Saturday, February 22, 2014

Assumption of the Risk? (part 2)

I was asked to comment on my rhetorical question related to assumption of the risk as suggested by the photo I posted below.  So here it is...

The question is whether a defendant could claim assumption of the risk based on the statement included in the sign.  My answer is that the sign itself does not support the argument, but the argument can be made regardless of the sign.  In other words, the sign itself may help the defendant, but only if the defendant can prove the plaintiff read it.  Otherwise, the sign is pretty much irrelevant.

The message in the sign does not constitute a form of "express" assumption of the risk, because the sign, by itself, does not create an agreement between the parties.
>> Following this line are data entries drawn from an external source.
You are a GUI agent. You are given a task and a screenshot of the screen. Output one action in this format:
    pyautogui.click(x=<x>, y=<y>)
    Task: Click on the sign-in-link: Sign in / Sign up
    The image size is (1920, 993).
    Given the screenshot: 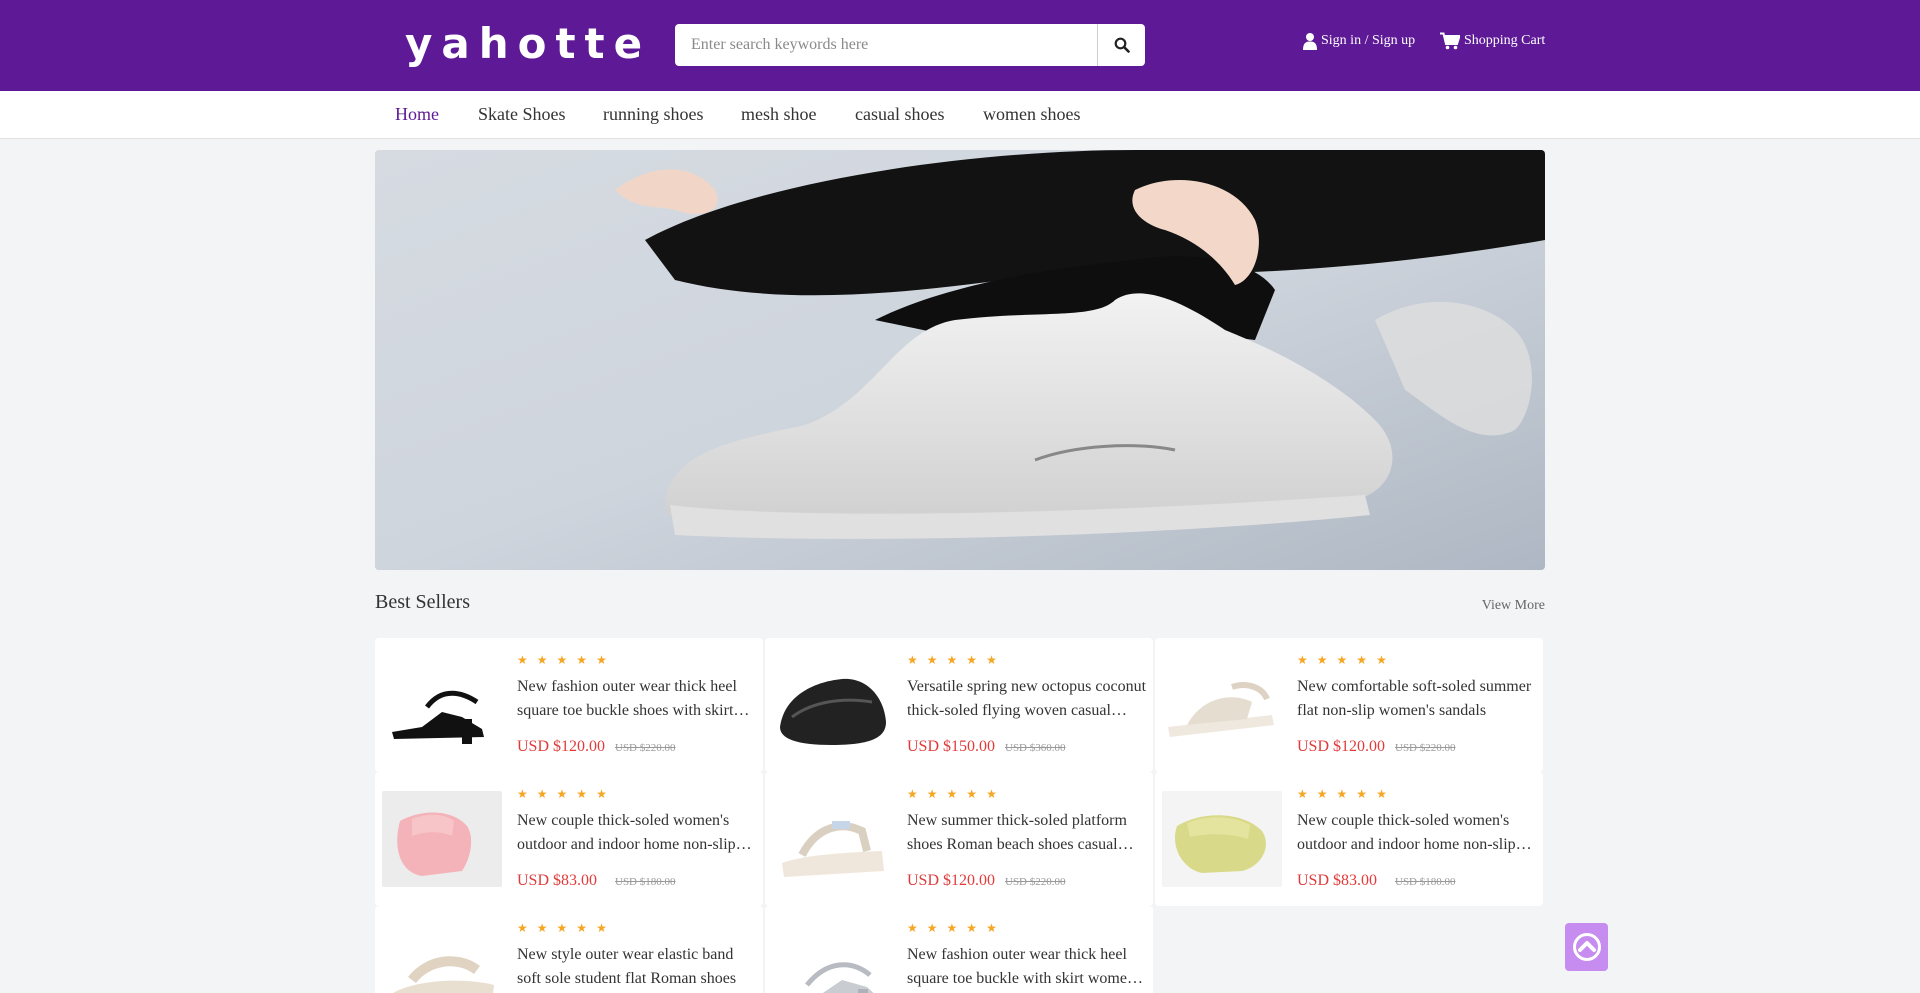 What is the action you would take?
    pyautogui.click(x=1359, y=41)
    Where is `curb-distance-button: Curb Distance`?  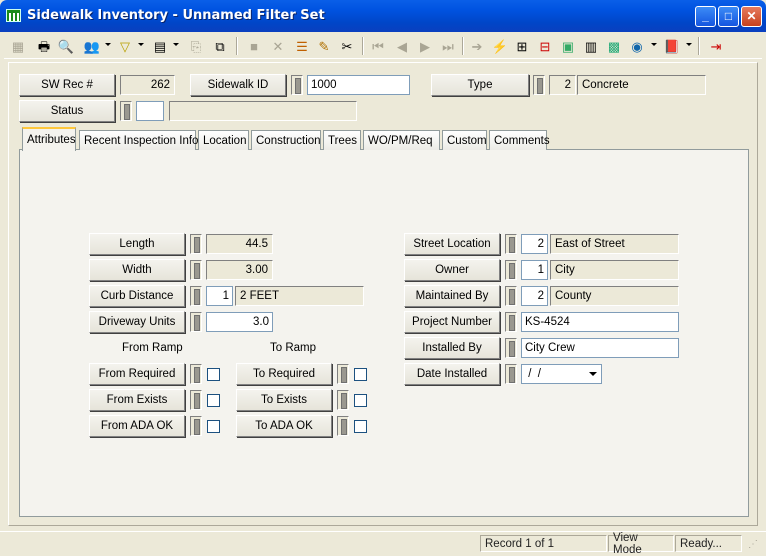 curb-distance-button: Curb Distance is located at coordinates (137, 296). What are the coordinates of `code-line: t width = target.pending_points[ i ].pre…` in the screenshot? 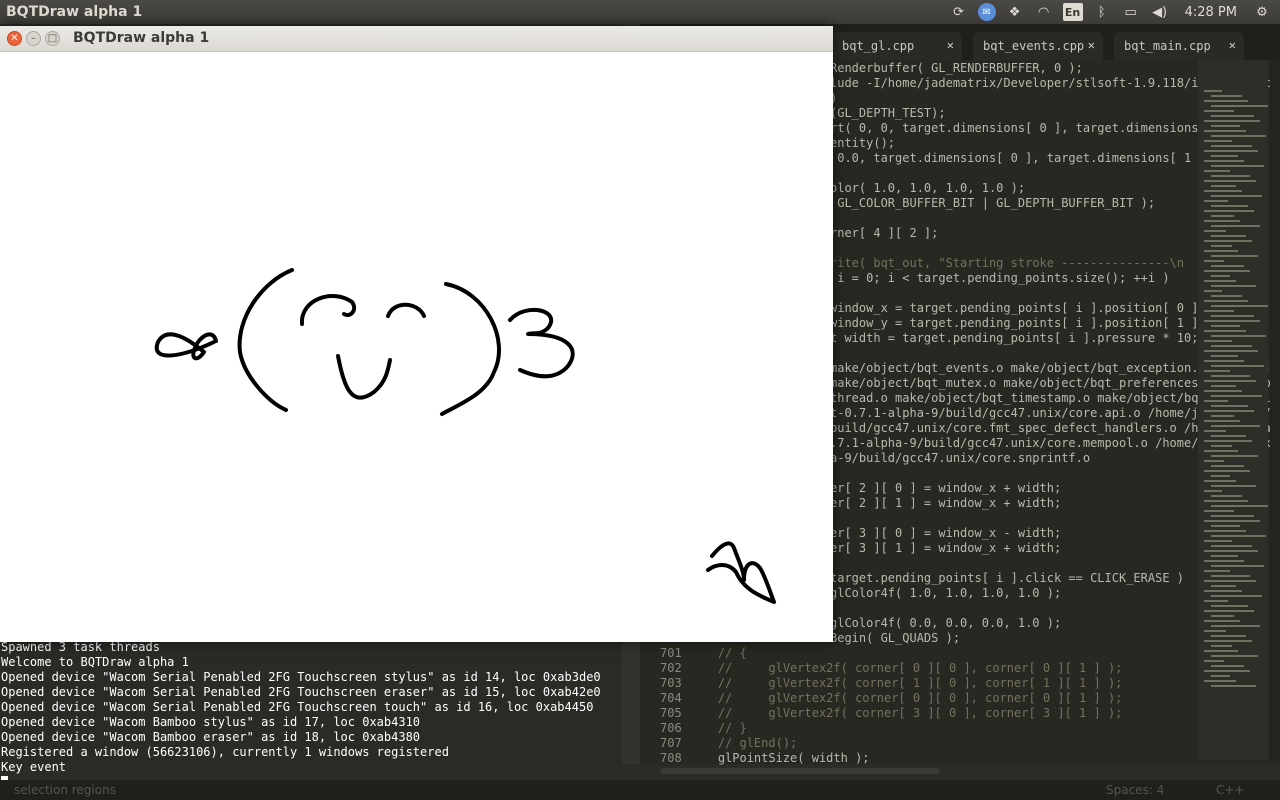 It's located at (1014, 338).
Moreover, to support an argument of "implied" assumption of the risk, the defendant would have to show that the plaintiff knew of the risk, appreciated its magnitude and voluntarily decided to take the risk anyway.  A defendant may very well be able to support that argument, but the support would not necessarily come from the sign itself.  In fact, the defendant could make this argument even if there was no sign at all.

So why put the sign up if it sounds like it is almost irrelevant?   Well, there are a couple of reasons.  First, the sign really is just what it says at the top:  a warning.  And if the defendant can show the plaintiff read the warning, the defendant can support the argument for implied assumption of the risk.  Second, the sign may discourage people from suing by suggesting that they don't have a right to do so.

Having said all that, it should be noted that many jurisdictions don't recognize assumption of the risk as a separate defense anymore.